In Kürze könnte der NATO-Generalsekretär Mark Rutte nach Washington reisen, um – wie man hört – mit Donald Trump und anderen US-Führungspersönlichkeiten die künftige westliche Strategie zu besprechen, nachdem klar geworden ist, dass der russisch-amerikanische Verhandlungsprozess sich im Kreis dreht und Putin die Amerikaner dabei an der Nase herumführt wie in einem Kinderspiel.

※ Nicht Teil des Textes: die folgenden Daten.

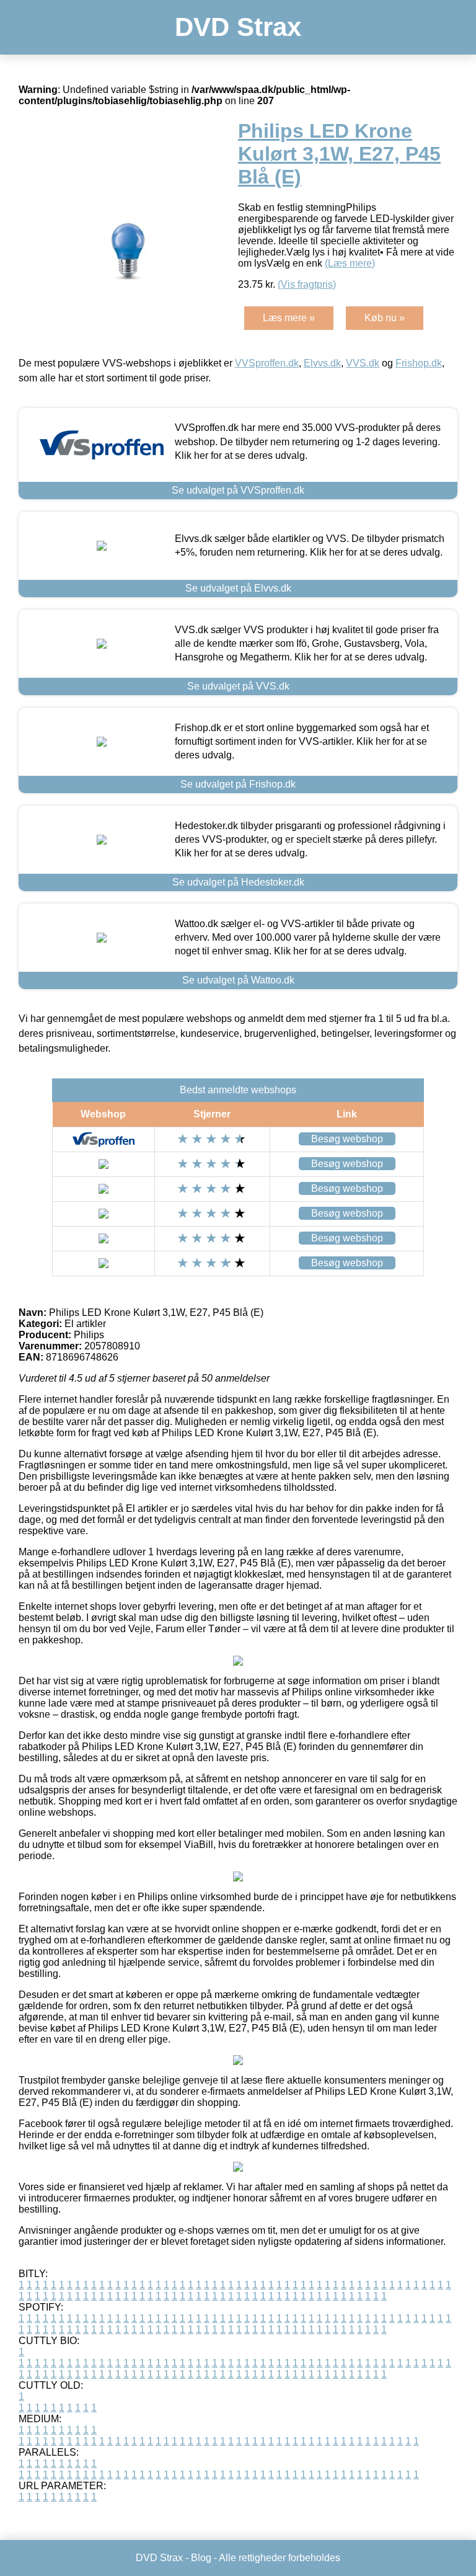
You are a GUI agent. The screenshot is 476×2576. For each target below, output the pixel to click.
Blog (201, 2557)
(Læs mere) (350, 263)
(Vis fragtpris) (307, 284)
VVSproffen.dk (267, 363)
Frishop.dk (418, 363)
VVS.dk (362, 363)
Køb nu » (384, 318)
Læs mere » (289, 318)
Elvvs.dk (322, 363)
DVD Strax (238, 27)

Es ist auch von möglichen Besuchen europäischer Staats- und Regierungschefs beim US-Präsidenten die Rede – etwas, das sich regelmäßig wiederholt:
- Trump spricht mit Putin,
- dann kommen die Europäer, erklären ihm die Realität,
- Trump beginnt, Putin mit neuen Sanktionen oder Waffenlieferungen an die Ukraine zu drohen,
- daraufhin ruft Putin ihn an,
- und dann dreht sich alles wieder im Kreis, und wieder, und wieder,
wobei die politische Unfähigkeit der US-Regierung offen zutage tritt und die Vereinigten Staaten de facto aus dem Kreis der führenden Weltmächte herausfallen – eine Lücke, die das kommunistische China jederzeit zu füllen bereit ist.
Was müsste geschehen, damit sich die Lage ändert? Wir wissen es alle: Donald Trump müsste endlich von inhaltsleeren Worten und Shows, die er so liebt, zu konkreten Handlungen übergehen – zu jenen, die er so ungern ausführt. Vielleicht könnte das tatsächlich ein Anreiz für Putin sein, über die Möglichkeit einer Beendigung des russisch-ukrainischen Krieges nachzudenken – zumindest während Trumps Amtszeit, wenn schon nicht in den kommenden Tagen, Wochen oder Monaten.
Aber wir wissen bislang nicht einmal, ob Trump überhaupt versteht, worin der Unterschied zwischen Worten und Taten besteht. Die neun Monate seiner Präsidentschaft im Weißen Haus liefern – gelinde gesagt – kein Beispiel dafür, dass er es begriffen hätte.